**Task objective:** Work through the listing below, copying each line that carries the word "agent".

**Working data:**
++++++++++

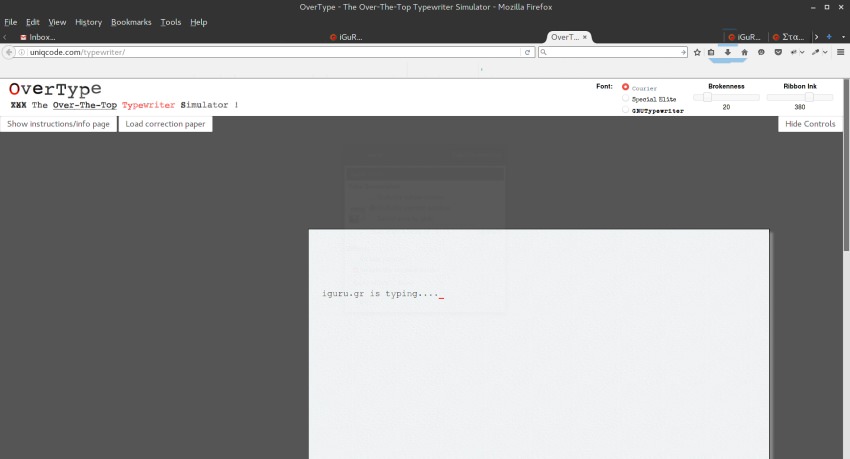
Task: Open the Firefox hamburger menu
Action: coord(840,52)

++++++++++

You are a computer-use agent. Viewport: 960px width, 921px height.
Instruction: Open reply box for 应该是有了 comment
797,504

++++++++++

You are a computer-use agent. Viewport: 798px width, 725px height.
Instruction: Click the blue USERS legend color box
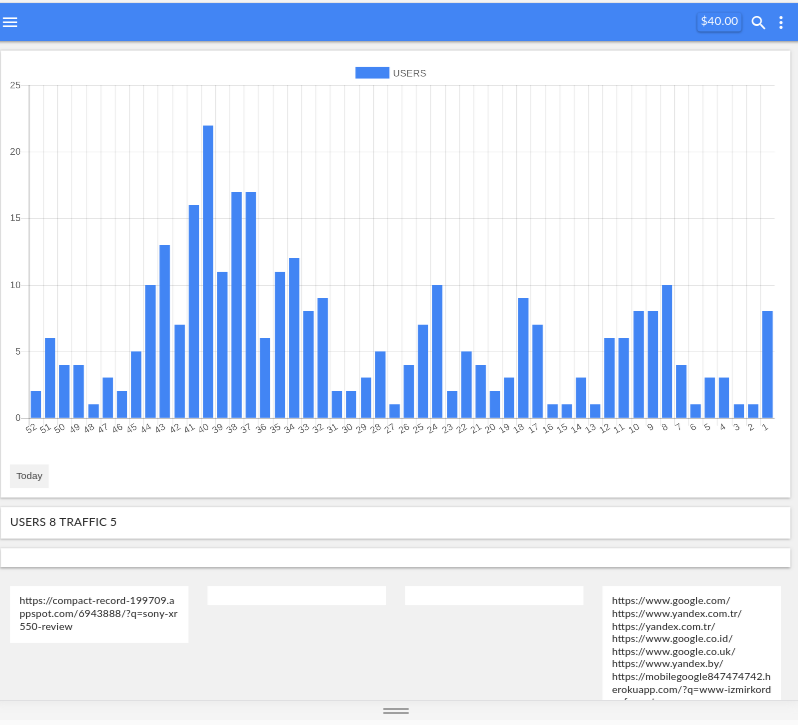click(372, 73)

++++++++++

**Task response:**
You are a computer-use agent. Viewport: 960px width, 921px height.
You are a computer-use agent. Viewport: 798px width, 725px height.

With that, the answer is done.